Sunday, May 10, 2020

MOTHER'S DAY- OUR LADY IN PERU

On this Mother’s Day we present more art depicting Our Lady of the Rosary.



Many of the most beautiful paintings depicting Our Lady of the Rosary are from South America, mainly PERU.

The practice of praying with a rosary began in twelfth century Europe, when it was said that the Virgin Mary herself had given the first rosary beads to St Dominic of Guzmán with instructions to offer prayers to her. In this painting, St Dominic is identified not only by this event and by the black and white habit of the order he founded, but by the presence of the dog below. According to the Golden Legend, Dominic’s mother, while pregnant with him, had a dream that she would give birth to a dog with a torch in its mouth that would “burn the world.” This dream forecasted Dominic’s founding of an order, the Dominicans, that would preach throughout the world.

In a number of paintings, both European and Spanish Colonial, Dominic is accompanied by St Catherine of Siena, who is identified by the stigmata on her hands received during one of her visionary experiences of God. The object below her in the painting Our Lady of the Rosary with Sts Dominic and Catherine most likely represents a book referencing her writings, including The Dialogue of Divine Providence and many letters and prayers.

This small painting on copper would have been used for private devotions, and can be stylistically dated to the early seventeenth century, reflecting a new use of a plate originally intended for printing. Our Lady of the Rosary with Saints Dominic and Catherine of Siena was painted on an unused plate.
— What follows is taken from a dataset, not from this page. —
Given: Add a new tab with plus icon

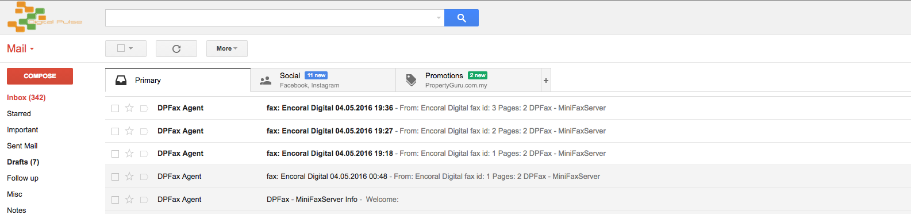Looking at the screenshot, I should 546,81.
The fine and quite small facial features point to the influence of the Mannerist style on artists in the early years of the Viceroyalty of PERU. The painting was originally without the gold embellishment that was added in the eighteenth century, reflecting a change in taste as well as a wish to enhance the value of the work.


We have written in past Blogs about the art from the Cuzco school, the group of European and indigenous painters active in Cuzco, Peru, from the 16th through the 18th century. The term refers not to an easily identifiable style from a single period of history but instead to the artists of multiple ethnicities who worked in various styles throughout the history of the Viceroyalty of Peru in and around Cuzco.



Situated high in the Andes, Cuzco had been the capital of the Inca empire and had become the headquarters for each of the religious orders in the viceroyalty. European artists began working in Cuzco shortly after Spanish colonization of the city in the 1530s. 

They introduced the styles they had learned in their native countries to indigenous artists who had traditionally painted ceramics and murals in a geometrically abstract style.  While much of the art remains, the artists themselves are lost to us.